Lincoln Prison has been told it must make urgent improvements following an unannounced inspection in August from HM Inspectorate of Prisons.
The category B Victorian jail was holding 50% more prisoners than it was certified to hold and was described as unsafe, overcrowded and dirty.
The report says Lincoln Prison deteriorated sharply since the last inspection in 2010 and a number of failings were discovered at the city prison.
Among the key findings:
- High number of reported fights and assaults
- One foreign national held 9 years over his sentence
- Prisoners too frightened to leave their cells to go to work
- Evidence of unequal treatments of black and minority prisoners
- Dirty external and communal areas, overcrowded, with unscreened toilets
- Prisoners say it’s easy to get drugs and alcohol
- Some inmates developing addictions
- Half of the prisoners locked in their cells during the working part of the day
- New academy for work and education was almost empty when visited
Inspectors also highlighted some better points at Lincoln Prison, including good staff-prisoner relationships and resettlement services.
Nick Hardwick, Chief Inspector of Prisons, said “HMP Lincoln has some strengths it can build on.
“However, this was undermined by a serious lack of professionalism in many areas that compromised safety and the smooth running of the prison.

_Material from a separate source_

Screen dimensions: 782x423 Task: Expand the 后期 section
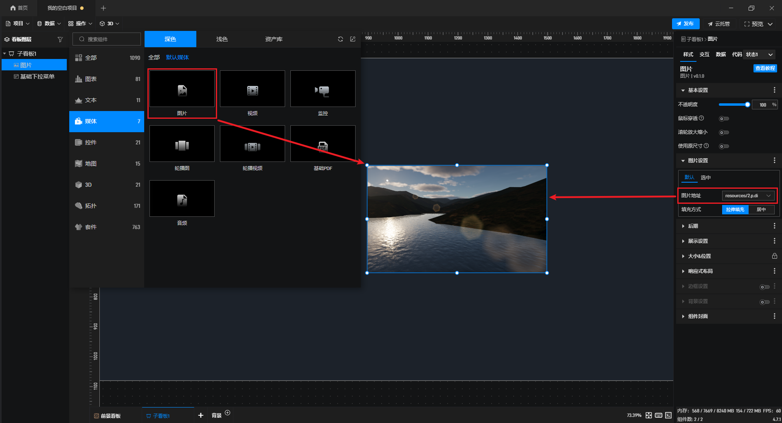(x=693, y=226)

“Some of this required further investigation and action by the Prison Service nationally,” he added.
Andrew Neilson, The Howard League for Penal Reform’s Director of Campaigns, said: “If you want an example of the terrible consequences of overcrowding in our prison system, you need look no further than Lincoln. The damning inspectorate report is among the worst we have seen.
“This cramped and dirty prison holds 50% more people than it’s meant to, with 20% fewer staff in post than there were three years ago. Its shocking levels of violence and bullying are a symptom of this.
“Half of prisoners at Lincoln are unemployed and will spend no more than three hours a day outside of their cell, while, despite new facilities, education and training is minimal. Inspectors even found a foreign national prisoner, who had been held nine years beyond the end of his sentence.
“Lincoln’s future has been hanging in the balance and this report does little to suggest the prison should remain open,” Andrew Neilson.
Lincoln MP Karl McCartney, who lobbied for the prison to remain as it is, said: “There are a number of areas within this report which Lincoln Prison will need to address, and I am sure that the new Governor will already be doing so.
“However, I am sure that the previous uncertainty surrounding the Prison’s future had an impact preceding and during the inspection. With the future of the Prison now secure and confirmed, I am confident that the Senior Management Team of HMP Lincoln will seek to build on the good relationship between staff and prisoners and embrace the recommendations of this report.
“I have met the Prison Governor and Members of his Senior Management Team, as well as Prison Officers and the Chairman of the Prison Officers Association at Lincoln Prison, and will do so again in the future when the negative issues in the report will be discussed in detail.”